*Task brief*. Nothing but the lines from the one containing "The height and width of the screenshot is (812, 1463)." through the end of the data below should appear in the answer, each exact and free of pictures.

┌──

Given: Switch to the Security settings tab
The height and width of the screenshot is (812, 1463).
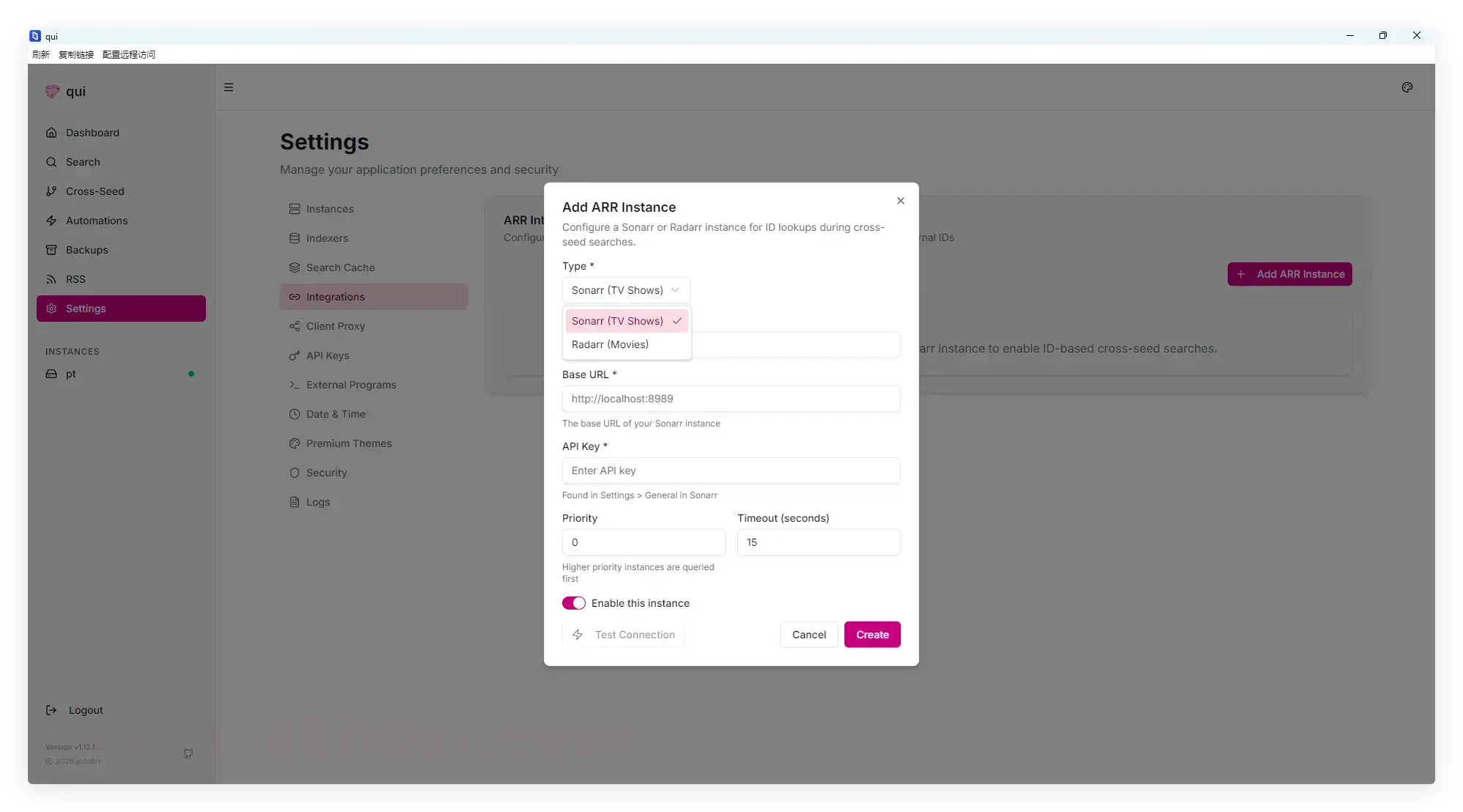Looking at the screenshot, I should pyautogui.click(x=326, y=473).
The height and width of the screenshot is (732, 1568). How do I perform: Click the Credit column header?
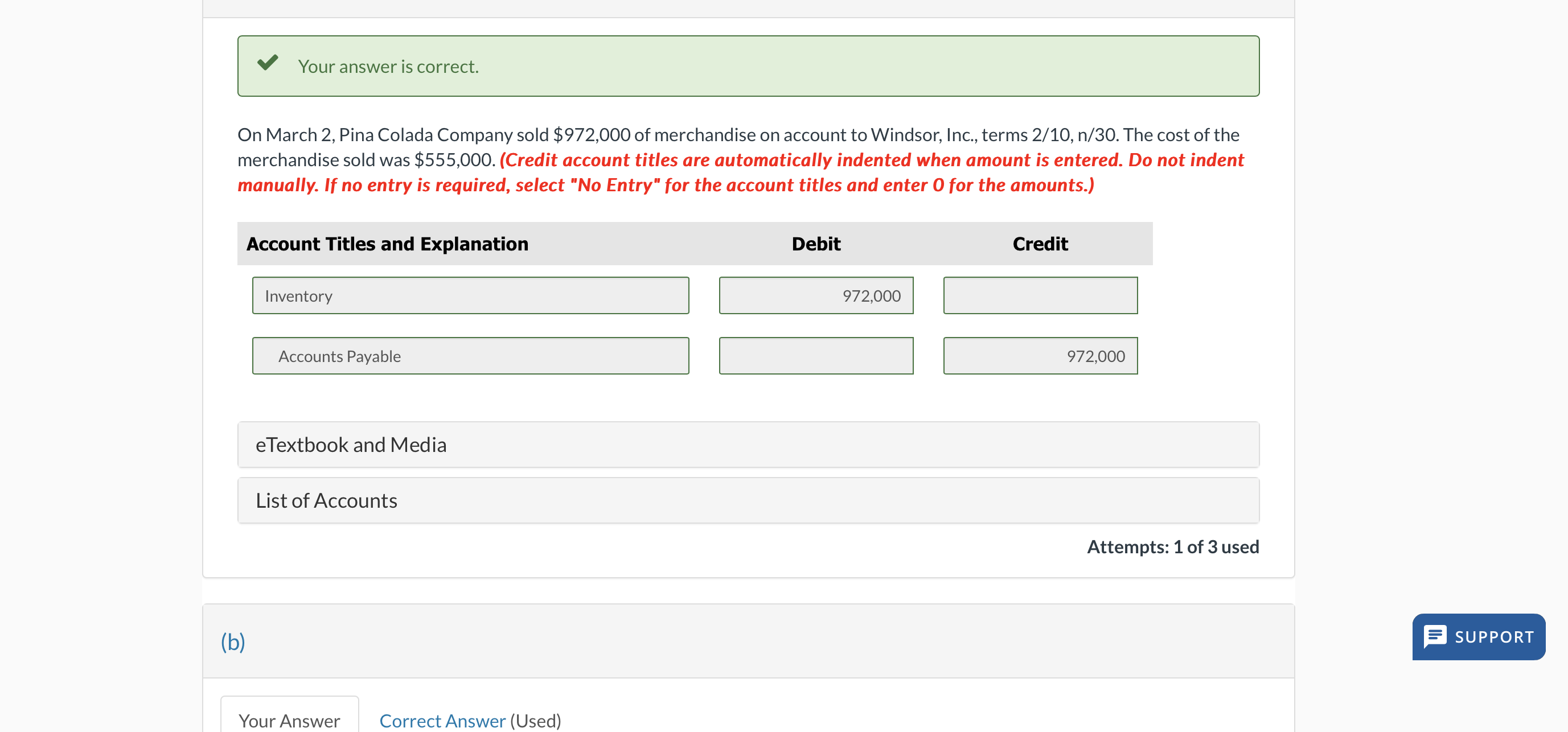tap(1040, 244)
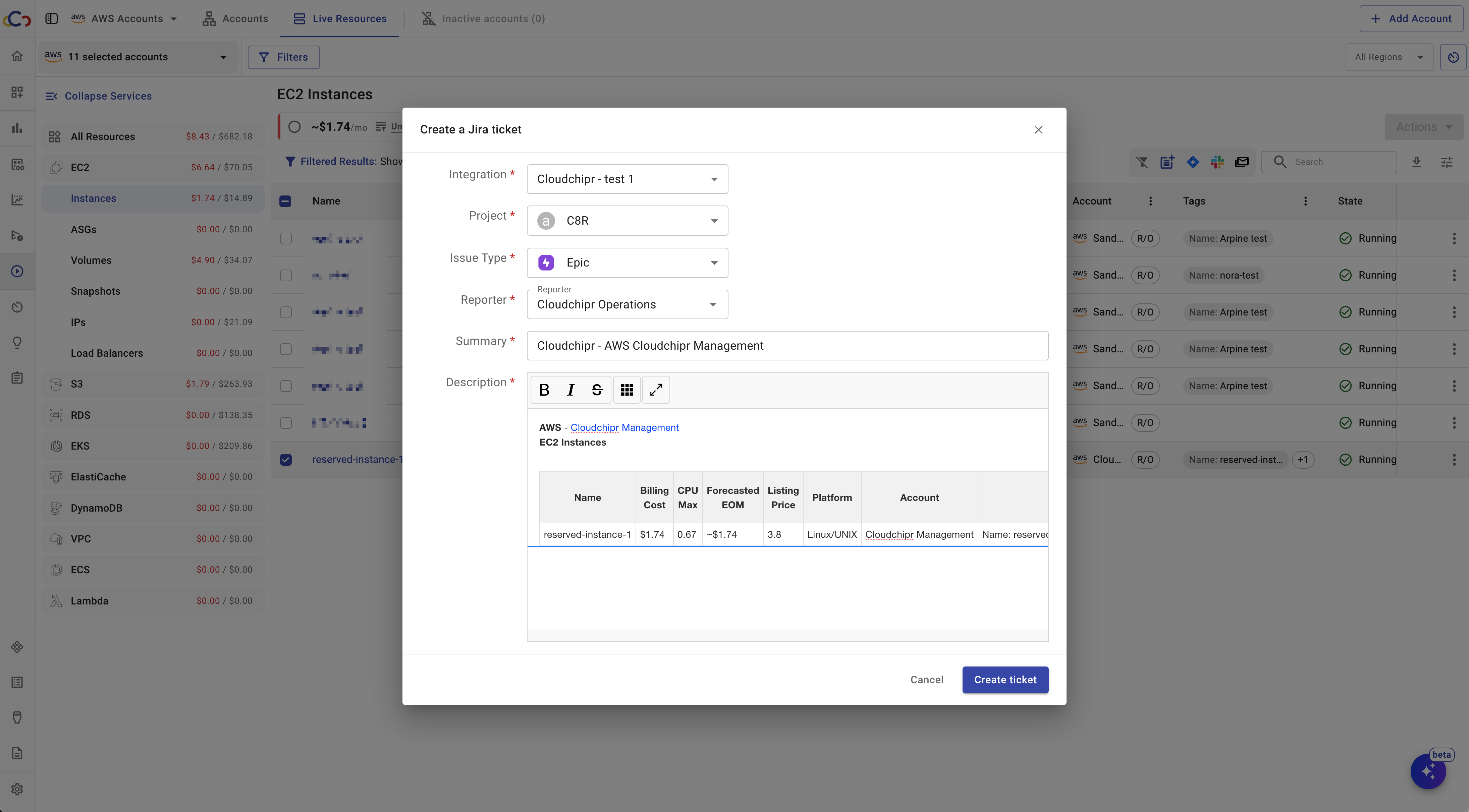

└──

*Answer below*.
The height and width of the screenshot is (812, 1463).
Looking at the screenshot, I should pyautogui.click(x=326, y=473).
The height and width of the screenshot is (732, 1568). How do I perform: Click the Credit column header?
tap(1040, 244)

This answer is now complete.